### Data for review

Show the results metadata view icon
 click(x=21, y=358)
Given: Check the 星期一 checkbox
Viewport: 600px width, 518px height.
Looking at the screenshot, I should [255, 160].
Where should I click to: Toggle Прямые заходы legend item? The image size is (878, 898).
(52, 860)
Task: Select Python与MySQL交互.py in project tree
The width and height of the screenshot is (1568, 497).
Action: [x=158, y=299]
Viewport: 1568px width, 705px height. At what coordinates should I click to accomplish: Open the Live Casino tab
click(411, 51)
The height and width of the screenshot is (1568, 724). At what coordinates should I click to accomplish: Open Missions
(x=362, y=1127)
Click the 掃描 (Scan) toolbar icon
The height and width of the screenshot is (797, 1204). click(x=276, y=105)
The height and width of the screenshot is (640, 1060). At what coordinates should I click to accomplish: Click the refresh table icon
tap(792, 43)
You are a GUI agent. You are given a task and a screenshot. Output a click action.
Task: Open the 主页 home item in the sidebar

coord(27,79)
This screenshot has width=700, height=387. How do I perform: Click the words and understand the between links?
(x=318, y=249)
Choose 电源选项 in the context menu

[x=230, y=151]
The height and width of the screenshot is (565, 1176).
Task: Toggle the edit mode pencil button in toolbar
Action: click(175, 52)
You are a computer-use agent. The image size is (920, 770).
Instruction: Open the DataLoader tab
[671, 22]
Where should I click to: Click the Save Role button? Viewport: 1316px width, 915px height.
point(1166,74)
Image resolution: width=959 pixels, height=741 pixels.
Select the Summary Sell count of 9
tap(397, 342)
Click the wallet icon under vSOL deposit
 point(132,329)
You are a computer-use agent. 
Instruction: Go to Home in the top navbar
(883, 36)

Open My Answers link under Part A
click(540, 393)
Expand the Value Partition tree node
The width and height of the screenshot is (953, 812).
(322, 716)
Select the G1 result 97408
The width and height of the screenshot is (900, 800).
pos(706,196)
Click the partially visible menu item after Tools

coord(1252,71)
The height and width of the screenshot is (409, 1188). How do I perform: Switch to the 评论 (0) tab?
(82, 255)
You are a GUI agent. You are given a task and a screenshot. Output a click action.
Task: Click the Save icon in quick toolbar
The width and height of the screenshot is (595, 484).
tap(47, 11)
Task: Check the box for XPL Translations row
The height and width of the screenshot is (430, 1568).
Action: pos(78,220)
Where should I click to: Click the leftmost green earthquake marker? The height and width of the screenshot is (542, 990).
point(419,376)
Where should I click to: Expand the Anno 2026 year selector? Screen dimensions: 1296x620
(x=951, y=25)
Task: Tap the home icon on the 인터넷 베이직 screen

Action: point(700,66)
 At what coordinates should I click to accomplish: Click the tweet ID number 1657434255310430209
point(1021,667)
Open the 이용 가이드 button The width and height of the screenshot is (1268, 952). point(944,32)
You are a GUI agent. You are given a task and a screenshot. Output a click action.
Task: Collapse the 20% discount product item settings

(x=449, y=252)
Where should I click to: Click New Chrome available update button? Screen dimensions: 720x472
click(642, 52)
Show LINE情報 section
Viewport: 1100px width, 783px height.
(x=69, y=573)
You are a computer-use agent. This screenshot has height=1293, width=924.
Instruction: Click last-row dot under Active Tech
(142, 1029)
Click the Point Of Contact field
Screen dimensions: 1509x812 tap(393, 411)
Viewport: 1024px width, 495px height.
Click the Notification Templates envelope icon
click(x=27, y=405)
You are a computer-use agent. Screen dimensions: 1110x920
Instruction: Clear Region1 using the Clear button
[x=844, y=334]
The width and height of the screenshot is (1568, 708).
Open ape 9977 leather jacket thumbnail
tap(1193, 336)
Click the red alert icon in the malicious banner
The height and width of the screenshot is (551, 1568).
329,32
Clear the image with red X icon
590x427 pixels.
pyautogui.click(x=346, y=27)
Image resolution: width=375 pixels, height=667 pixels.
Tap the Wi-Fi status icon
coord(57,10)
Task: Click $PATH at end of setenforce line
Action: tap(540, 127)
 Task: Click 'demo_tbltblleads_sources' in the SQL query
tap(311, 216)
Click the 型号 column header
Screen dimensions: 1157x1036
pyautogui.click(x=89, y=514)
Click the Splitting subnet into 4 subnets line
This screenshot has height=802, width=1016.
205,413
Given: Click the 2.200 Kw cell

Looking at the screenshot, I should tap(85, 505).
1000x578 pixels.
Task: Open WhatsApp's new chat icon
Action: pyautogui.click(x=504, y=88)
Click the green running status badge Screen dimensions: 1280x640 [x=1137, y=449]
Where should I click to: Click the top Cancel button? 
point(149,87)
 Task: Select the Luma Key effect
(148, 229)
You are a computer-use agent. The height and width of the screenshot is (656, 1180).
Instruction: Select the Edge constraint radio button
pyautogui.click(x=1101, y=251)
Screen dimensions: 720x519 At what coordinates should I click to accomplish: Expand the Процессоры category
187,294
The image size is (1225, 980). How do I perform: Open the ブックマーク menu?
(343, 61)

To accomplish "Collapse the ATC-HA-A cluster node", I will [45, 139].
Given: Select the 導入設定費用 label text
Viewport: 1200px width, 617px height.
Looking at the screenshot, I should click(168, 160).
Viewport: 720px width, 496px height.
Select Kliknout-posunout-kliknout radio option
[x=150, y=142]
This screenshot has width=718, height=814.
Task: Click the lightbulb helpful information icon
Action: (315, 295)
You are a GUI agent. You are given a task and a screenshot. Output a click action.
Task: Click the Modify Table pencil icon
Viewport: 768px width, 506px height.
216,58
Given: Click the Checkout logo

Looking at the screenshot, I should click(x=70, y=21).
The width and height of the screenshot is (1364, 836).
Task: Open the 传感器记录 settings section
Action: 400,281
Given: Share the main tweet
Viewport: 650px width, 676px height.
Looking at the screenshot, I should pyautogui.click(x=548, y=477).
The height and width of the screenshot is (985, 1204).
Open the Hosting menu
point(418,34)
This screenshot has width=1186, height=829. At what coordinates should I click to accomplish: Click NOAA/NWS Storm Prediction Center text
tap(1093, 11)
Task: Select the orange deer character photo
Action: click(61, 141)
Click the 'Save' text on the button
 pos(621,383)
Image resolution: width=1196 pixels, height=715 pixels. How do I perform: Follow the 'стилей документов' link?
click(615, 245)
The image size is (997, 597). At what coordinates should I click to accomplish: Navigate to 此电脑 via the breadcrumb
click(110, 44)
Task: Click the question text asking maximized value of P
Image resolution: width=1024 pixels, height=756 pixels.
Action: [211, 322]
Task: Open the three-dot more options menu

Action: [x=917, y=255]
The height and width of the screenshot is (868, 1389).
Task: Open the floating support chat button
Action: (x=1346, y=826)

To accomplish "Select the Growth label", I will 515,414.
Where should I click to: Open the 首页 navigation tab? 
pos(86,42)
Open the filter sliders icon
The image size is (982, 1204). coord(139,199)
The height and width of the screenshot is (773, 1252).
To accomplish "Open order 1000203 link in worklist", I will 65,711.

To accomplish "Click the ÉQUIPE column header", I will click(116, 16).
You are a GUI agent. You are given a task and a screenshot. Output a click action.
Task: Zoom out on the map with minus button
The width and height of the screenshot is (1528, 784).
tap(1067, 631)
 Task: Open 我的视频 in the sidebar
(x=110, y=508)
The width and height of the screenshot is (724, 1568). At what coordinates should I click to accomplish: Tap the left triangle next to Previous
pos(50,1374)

######

Begin with the line that has "Select Kliknout-posunout-kliknout radio" in the listing above and end after the line that has "Task: Click the Modify Table pencil icon"; output those lines exactly.

▸ Output of the exercise:
Select Kliknout-posunout-kliknout radio option
[x=150, y=142]
This screenshot has width=718, height=814.
Task: Click the lightbulb helpful information icon
Action: (315, 295)
You are a GUI agent. You are given a task and a screenshot. Output a click action.
Task: Click the Modify Table pencil icon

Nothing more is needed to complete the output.